Analysis: Compare IRM’s target performance to ERM. Did IRM improve generalization to the new domain?
Or does it slightly improve worst-case domain performance? You will notice IRM can be hard to optimize and
sometimes underperforms ERM. Report results and discuss. Check if IRM reduced source-domain training
accuracy—a sign of trading off fit to enforce invariance. Did performance across source domains become more
balanced? If IRM did not help, explain possible reasons such as optimization difficulty, trivial solutions, need
for stronger penalties or more domains etc.
3. Group DRO (Worst-Case Training): Another approach is to explicitly optimize for worst-case performance across domains. Implement a Group DRO strategy; at each training step, compute the loss for each
domain and re-weight or update more on the domain with highest loss. This ensures the model doesn’t neglect
the “hard” domain. Train a model with a group DRO objective on the source domains. Evaluate on the target
domain.
Analysis: Does focusing on worst-case i.e. hardest source domain improve performance on an unseen domain?

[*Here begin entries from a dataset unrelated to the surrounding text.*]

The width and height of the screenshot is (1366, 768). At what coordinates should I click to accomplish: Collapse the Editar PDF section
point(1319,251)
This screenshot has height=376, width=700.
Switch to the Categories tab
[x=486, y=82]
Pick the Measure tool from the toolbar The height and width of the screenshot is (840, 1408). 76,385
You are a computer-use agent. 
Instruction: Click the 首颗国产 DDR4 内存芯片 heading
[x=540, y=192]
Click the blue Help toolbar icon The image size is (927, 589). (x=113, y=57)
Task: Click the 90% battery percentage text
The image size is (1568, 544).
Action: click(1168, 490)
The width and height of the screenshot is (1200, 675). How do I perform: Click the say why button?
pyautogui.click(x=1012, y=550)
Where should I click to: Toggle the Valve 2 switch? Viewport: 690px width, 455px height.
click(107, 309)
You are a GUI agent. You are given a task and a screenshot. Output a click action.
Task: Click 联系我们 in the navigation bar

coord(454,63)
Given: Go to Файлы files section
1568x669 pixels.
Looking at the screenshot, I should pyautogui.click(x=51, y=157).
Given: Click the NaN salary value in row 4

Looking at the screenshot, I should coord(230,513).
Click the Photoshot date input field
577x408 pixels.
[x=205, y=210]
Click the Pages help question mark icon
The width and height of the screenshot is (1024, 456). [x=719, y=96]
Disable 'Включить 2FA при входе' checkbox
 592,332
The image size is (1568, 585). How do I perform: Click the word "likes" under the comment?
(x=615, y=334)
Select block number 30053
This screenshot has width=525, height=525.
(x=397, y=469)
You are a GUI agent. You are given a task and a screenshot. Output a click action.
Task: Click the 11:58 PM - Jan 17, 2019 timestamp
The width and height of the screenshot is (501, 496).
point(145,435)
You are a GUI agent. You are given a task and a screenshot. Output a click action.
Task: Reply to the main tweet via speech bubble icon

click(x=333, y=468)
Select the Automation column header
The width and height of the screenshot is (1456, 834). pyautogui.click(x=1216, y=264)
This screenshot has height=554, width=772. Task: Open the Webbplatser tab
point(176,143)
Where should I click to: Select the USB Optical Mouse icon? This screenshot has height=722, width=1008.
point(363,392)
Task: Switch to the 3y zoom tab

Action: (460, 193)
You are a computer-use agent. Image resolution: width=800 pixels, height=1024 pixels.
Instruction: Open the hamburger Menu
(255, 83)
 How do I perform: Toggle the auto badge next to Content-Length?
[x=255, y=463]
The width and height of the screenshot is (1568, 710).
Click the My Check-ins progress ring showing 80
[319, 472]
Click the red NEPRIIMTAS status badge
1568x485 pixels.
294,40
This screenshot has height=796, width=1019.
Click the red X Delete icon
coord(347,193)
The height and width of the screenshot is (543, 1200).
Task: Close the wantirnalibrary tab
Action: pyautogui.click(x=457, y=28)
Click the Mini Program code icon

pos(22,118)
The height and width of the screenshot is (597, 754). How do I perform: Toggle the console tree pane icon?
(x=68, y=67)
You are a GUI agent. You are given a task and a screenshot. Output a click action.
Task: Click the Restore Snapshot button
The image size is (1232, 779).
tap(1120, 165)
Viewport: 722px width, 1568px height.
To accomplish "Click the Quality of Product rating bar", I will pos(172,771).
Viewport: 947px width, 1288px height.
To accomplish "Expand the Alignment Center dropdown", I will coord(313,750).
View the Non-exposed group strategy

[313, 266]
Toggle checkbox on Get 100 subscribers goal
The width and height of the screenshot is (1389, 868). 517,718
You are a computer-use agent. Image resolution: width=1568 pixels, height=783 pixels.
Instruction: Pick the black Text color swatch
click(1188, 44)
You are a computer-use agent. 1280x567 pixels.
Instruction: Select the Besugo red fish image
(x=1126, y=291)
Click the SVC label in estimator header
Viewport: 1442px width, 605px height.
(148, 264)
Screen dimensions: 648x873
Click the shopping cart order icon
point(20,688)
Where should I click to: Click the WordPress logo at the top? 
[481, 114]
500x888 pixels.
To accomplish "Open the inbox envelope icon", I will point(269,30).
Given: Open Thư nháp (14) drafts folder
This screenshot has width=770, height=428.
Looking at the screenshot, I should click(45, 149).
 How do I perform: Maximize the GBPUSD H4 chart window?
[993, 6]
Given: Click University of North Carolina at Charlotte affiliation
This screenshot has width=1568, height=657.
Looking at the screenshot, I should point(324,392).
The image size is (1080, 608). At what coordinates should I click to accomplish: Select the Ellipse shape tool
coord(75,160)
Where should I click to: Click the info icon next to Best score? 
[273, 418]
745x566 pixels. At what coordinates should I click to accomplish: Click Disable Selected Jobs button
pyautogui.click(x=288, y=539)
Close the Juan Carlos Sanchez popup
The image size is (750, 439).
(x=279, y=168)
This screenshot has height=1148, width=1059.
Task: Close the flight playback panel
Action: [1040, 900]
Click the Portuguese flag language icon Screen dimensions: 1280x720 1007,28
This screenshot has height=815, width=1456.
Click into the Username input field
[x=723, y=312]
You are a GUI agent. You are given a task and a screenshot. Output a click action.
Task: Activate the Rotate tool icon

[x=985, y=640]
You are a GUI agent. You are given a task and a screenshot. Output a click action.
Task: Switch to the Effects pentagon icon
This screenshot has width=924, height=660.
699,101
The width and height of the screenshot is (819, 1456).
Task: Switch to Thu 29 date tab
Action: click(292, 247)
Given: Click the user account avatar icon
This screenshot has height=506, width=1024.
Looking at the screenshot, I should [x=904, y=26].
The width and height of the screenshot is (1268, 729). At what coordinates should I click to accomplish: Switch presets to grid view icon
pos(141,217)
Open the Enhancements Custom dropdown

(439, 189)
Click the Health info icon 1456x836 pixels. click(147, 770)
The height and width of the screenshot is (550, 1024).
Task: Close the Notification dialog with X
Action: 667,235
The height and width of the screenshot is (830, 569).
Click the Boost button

Examine your results: for source domains, check if the performance gap between domains reduced i.e., the
model balanced them better than ERM did. Also, report the worst-source-domain accuracy during training
to confirm that Group DRO was indeed optimizing it. In your report, discuss how Group DRO relates to
distributionally robust optimization theory – the model is optimizing a min-max objective to guard against
worst-case domain shifts. Can you connect this to the concept of spurious correlations?
Note: naively applying DRO on overparameterized networks requires strong regularization to truly improve
worst-group generalization; if you needed to use measures like early stopping or stronger regularizers to get
Group DRO to work well, then cite this insight, if applicable.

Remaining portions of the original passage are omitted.